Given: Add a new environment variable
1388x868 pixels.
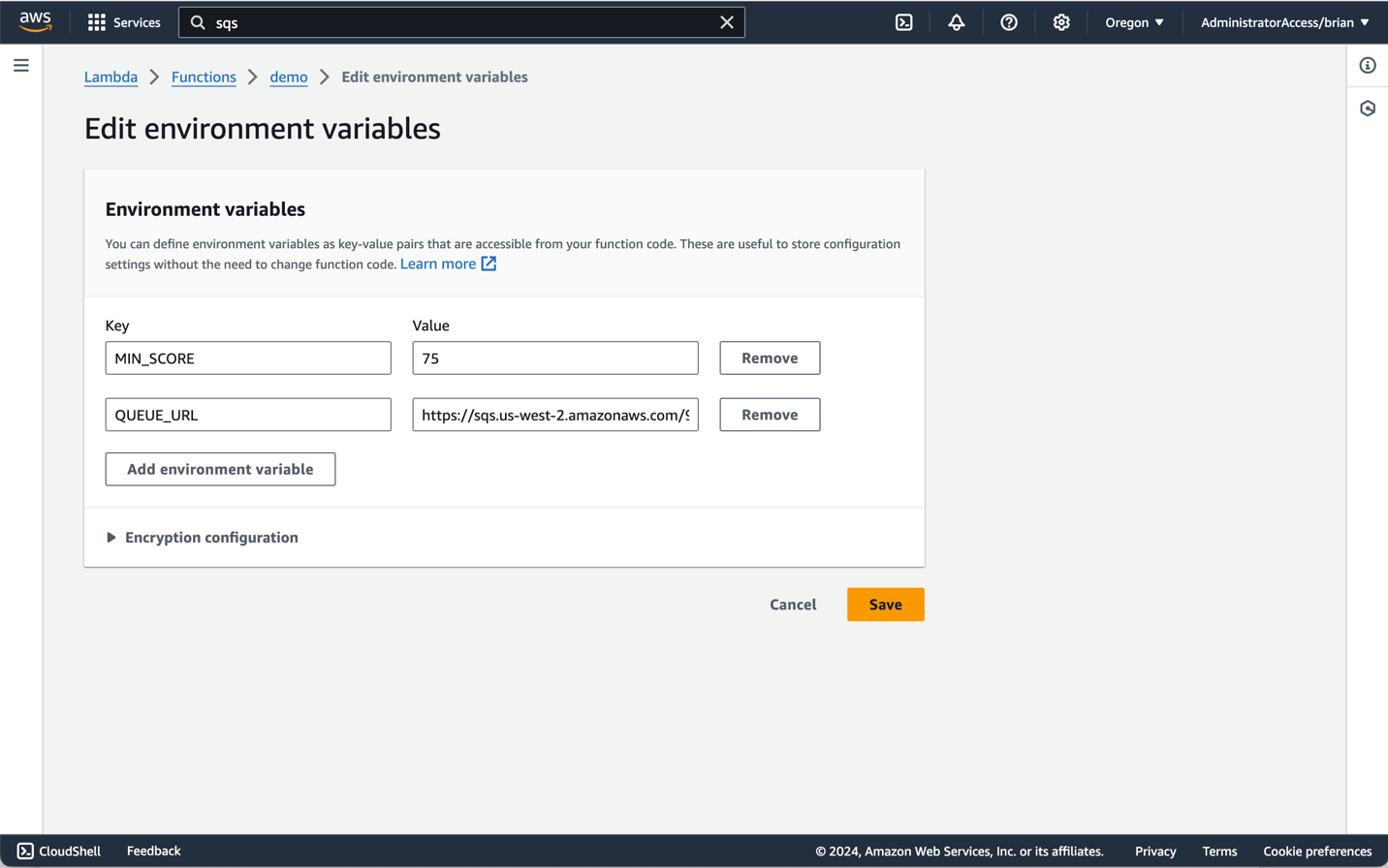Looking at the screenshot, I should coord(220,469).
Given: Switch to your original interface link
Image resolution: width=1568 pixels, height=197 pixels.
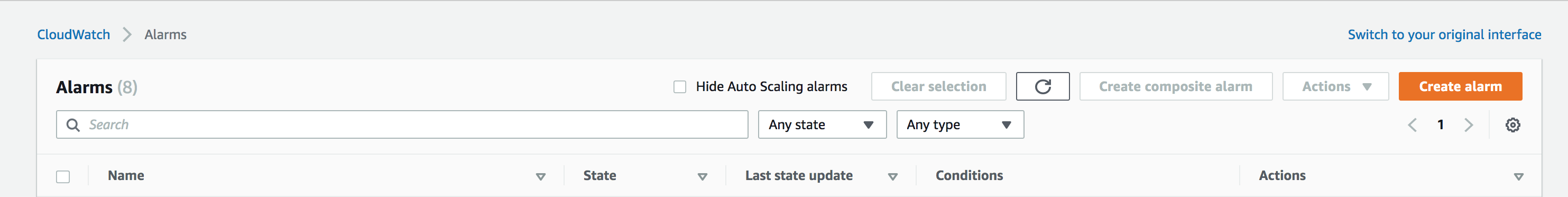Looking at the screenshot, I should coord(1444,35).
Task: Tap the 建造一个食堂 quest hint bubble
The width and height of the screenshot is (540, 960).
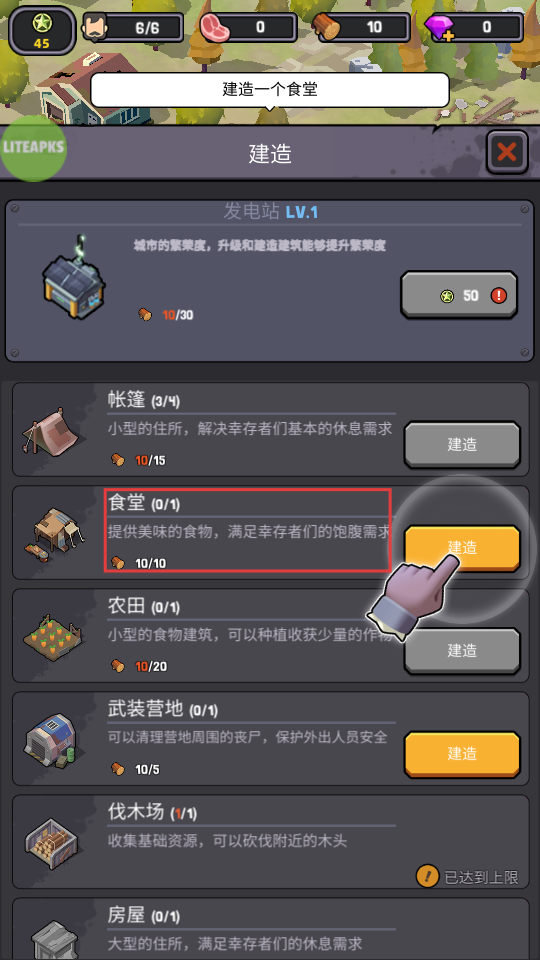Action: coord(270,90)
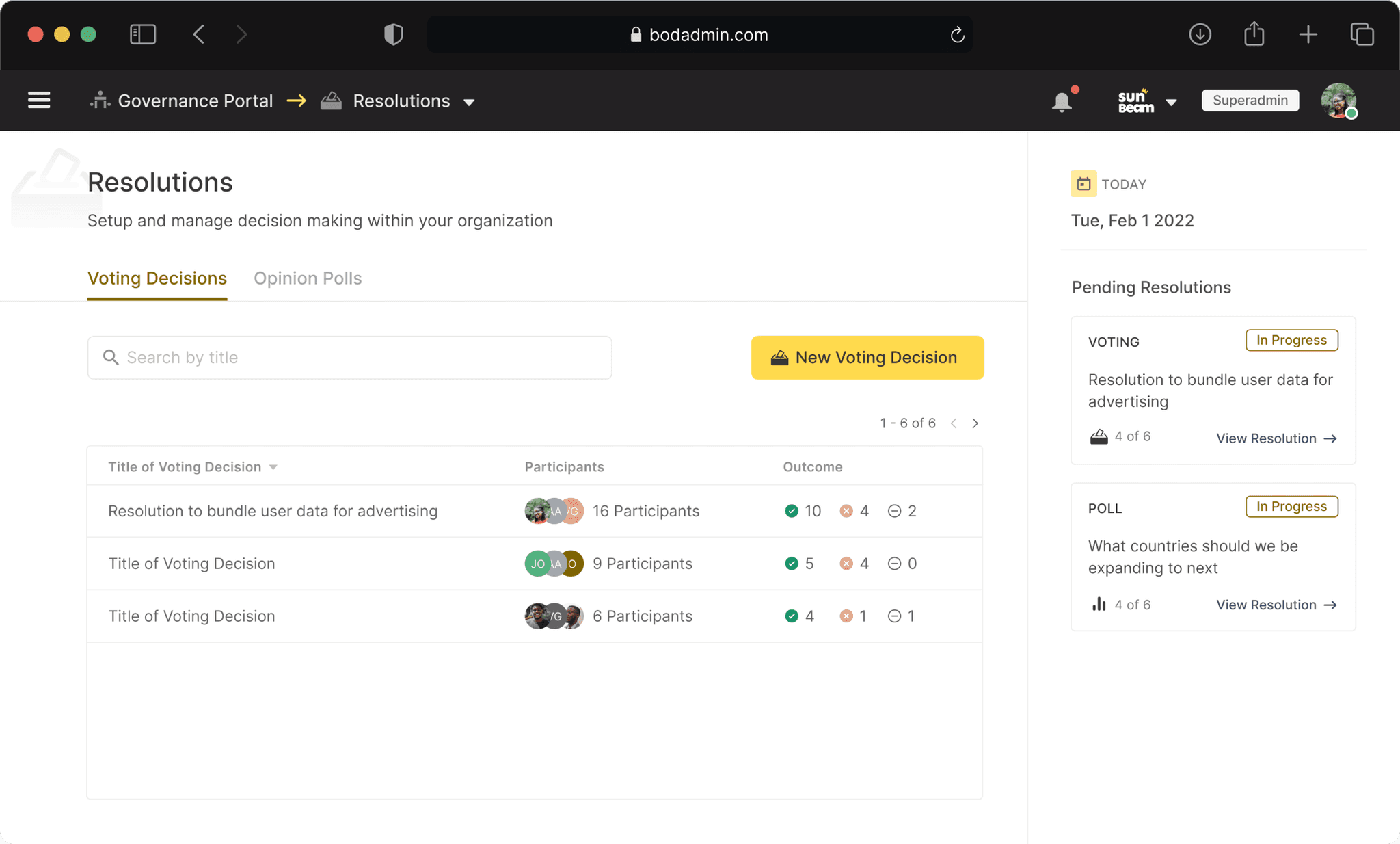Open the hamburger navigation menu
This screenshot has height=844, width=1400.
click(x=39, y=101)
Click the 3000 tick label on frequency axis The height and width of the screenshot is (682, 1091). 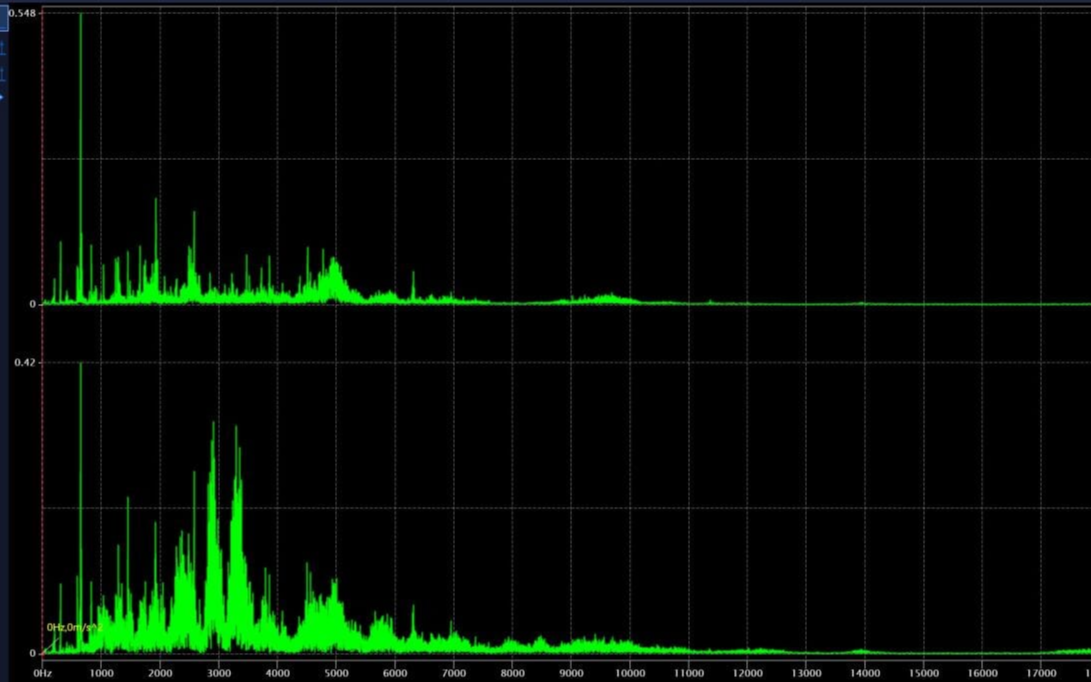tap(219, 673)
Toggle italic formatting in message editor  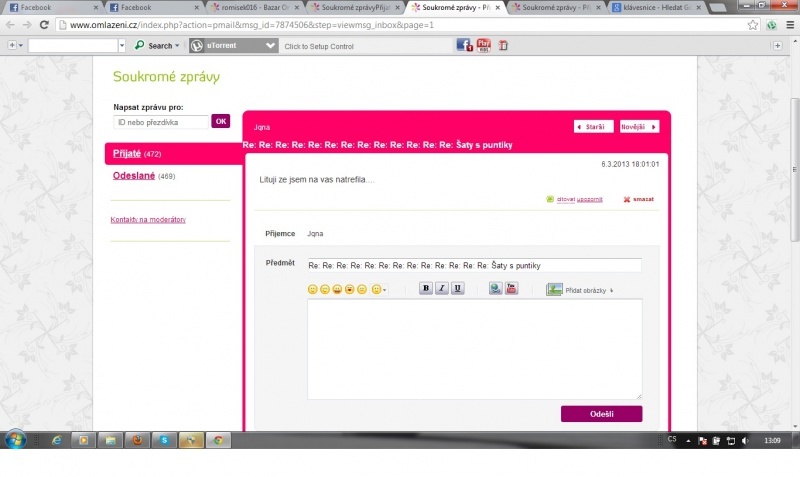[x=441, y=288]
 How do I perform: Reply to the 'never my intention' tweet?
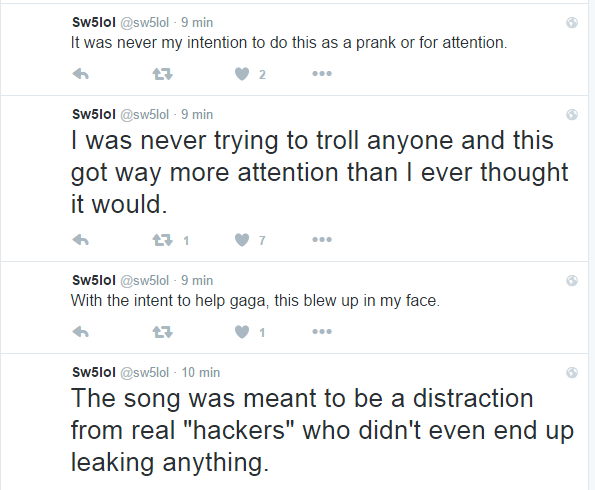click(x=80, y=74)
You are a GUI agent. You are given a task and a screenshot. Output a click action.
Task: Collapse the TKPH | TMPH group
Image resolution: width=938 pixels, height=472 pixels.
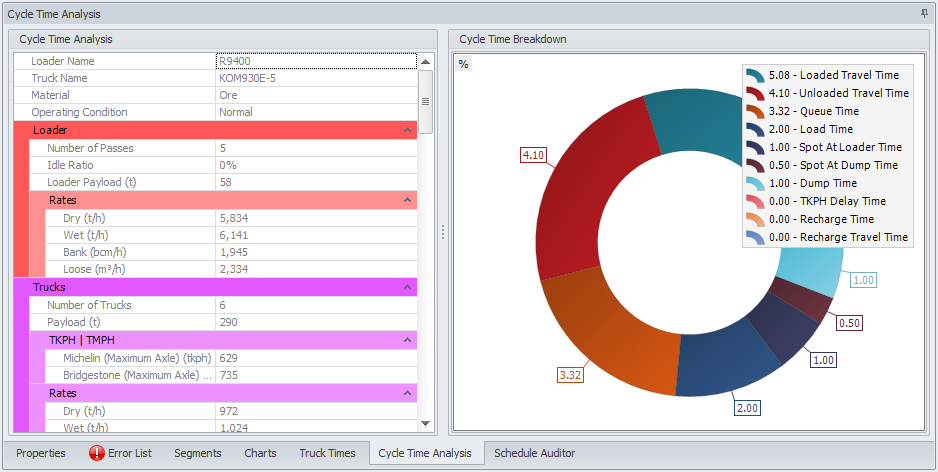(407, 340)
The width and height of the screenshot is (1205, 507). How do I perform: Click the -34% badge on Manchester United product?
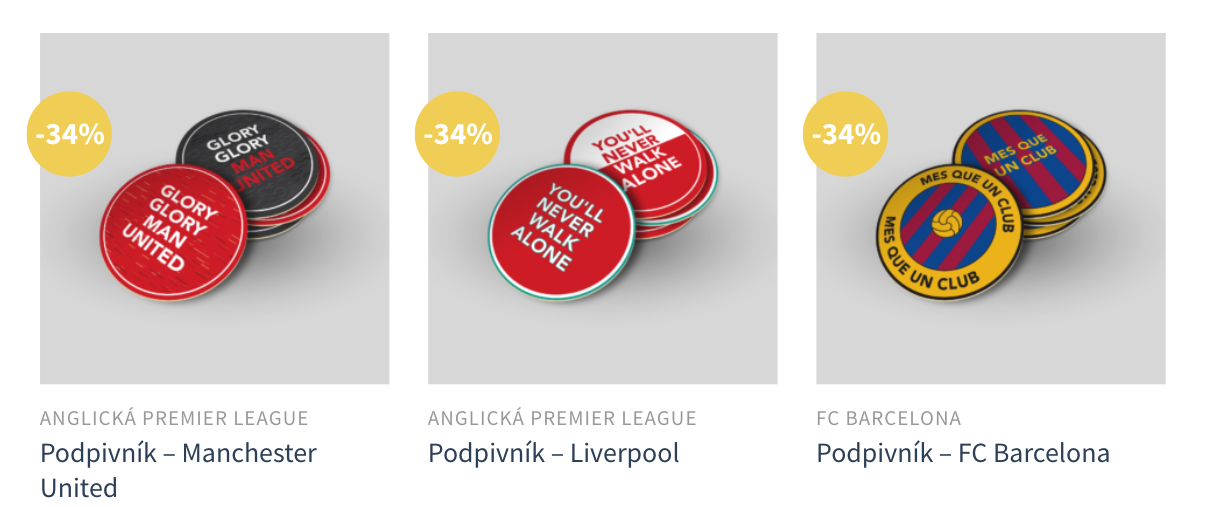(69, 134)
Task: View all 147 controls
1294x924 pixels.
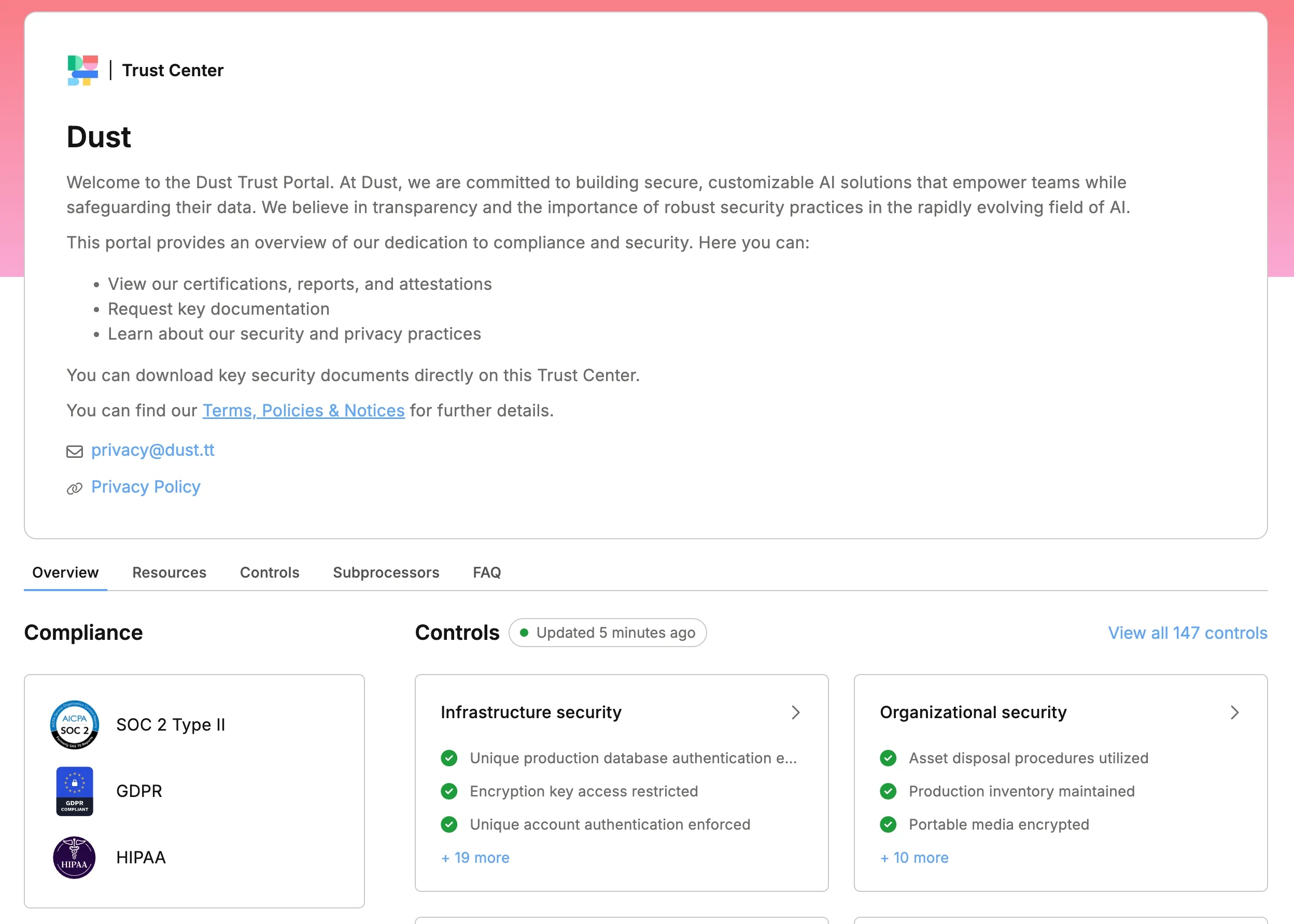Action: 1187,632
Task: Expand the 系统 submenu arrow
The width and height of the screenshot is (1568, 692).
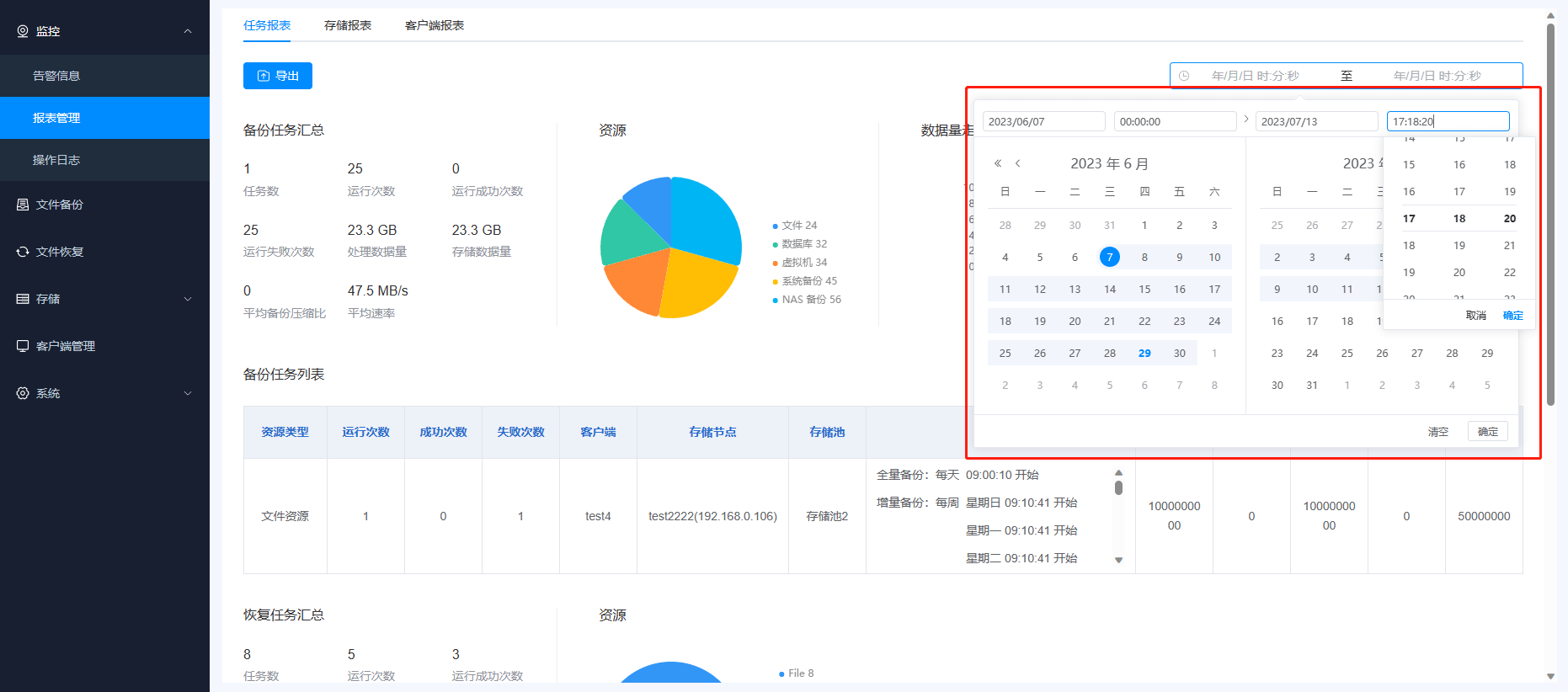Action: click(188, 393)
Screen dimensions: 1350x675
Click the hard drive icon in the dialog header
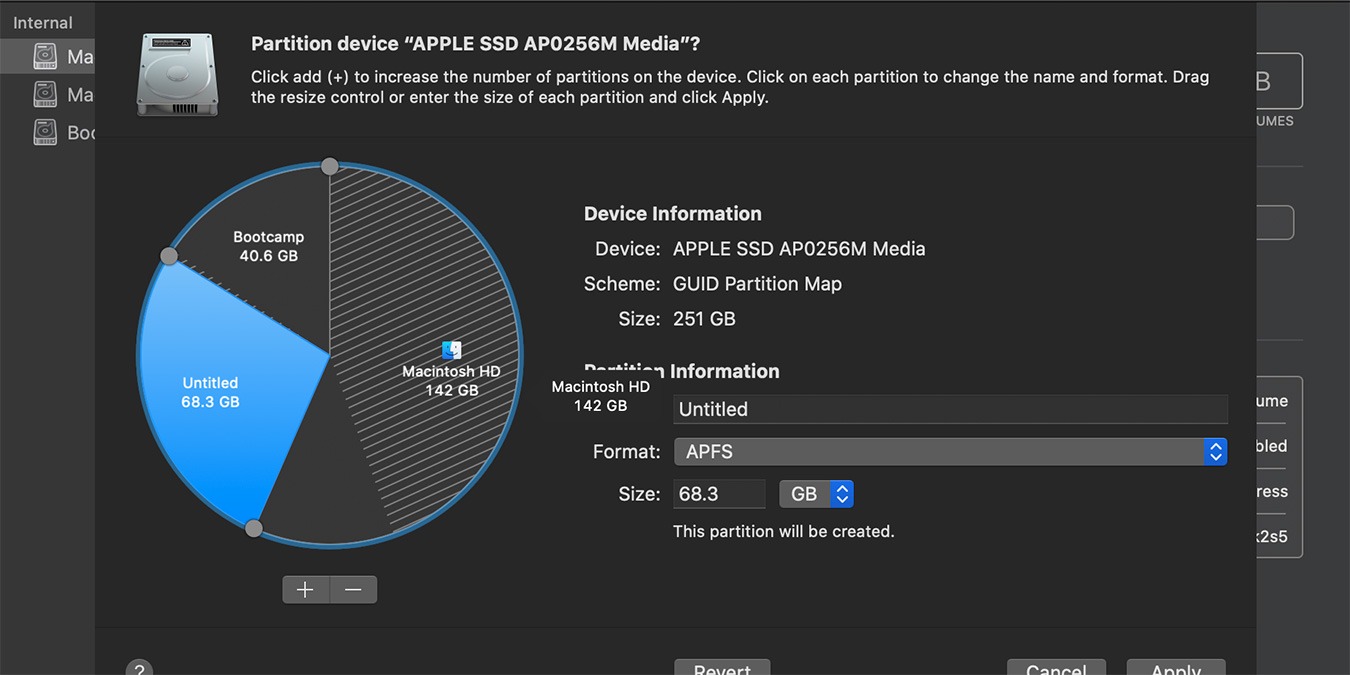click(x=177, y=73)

* * * *

▶ [What the task asks] Return, word for word, the part of the material above that opens with the line containing "Task: View all 147 controls" and closes with the line containing "Action: click(188, 393)". Include both of those lines, and leave the pictures out.

▶ [Final answer]
Task: View all 147 controls
1294x924 pixels.
Action: 1187,632
Task: Expand the 系统 submenu arrow
The width and height of the screenshot is (1568, 692).
Action: click(188, 393)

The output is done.